Page
____

We have already seen America co-operating with Iran and Russia to attack IS – both countries currently under sanctions and blockades from the West. We have seen America calling openly for Iran to aid in the fight against IS, despite the fact that they already are, a call that has been rejected by the top Ayotollah, despite the fact that this is exactly what they are already doing.

We have moved from being a day away from air strikes against Assad in Syria (thankfully averted when it became clear that the gas attacks on the Syrian public were probably carried out by rebels, and perhaps that the White House knew that all along, and even allegedly that the rebels were deliberately encouraged to do so, under Western guidance) to now cautiously needing to support him against IS, which will lead to the partial abandonment of the non-extremist Syrian opposition, or what may be even more bizarre, the joining of Assad with his former enemies to create a newly viable Syrian state to defeat the IS and Al Nusra insurgents.

How anyone is supposed to conduct a sane rational policy in this environment is beyond us. It’s a floating, shifting miasma of shifting lines, and we see no end to it. We are reasonably sure, though, that bellicose trumpeting is the least helpful thing we can do, especially as we have no idea how that plays amongst the general public in the contested regions.

What IS knows is that in this confused environment, mistakes can and will happen. IS and their backers know that the first time a bunker buster hits a school in Mosul there will be a flood of worldwide sympathy from both within the Sunni Muslim community and without it, and there’ll be a fresh rash of recruits flooding to a simpler, less complex view of the world than that offered by democracy. The angst and confusion created by the Israeli bombardment of Gaza will be seen to be just a shadow of what’s going to happen in northern Iraq and parts of Syria. Indeed, the mistakes (and concomitant slaughter of innocent civilians) are already happening, even if they’re not being widely reported in mainstream media.

____

Material
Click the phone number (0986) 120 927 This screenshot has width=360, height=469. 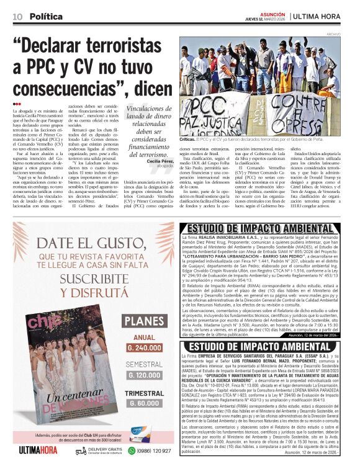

____

Exercise instructions
(a) According to the commentary, which two countries has America co-operated with to attack IS?
(b) Reproduce the commentary word for word from "How anyone is" to "the contested regions.".

Results in order
(a) Iran and Russia

(b)
How anyone is supposed to conduct a sane rational policy in this environment is beyond us. It’s a floating, shifting miasma of shifting lines, and we see no end to it. We are reasonably sure, though, that bellicose trumpeting is the least helpful thing we can do, especially as we have no idea how that plays amongst the general public in the contested regions.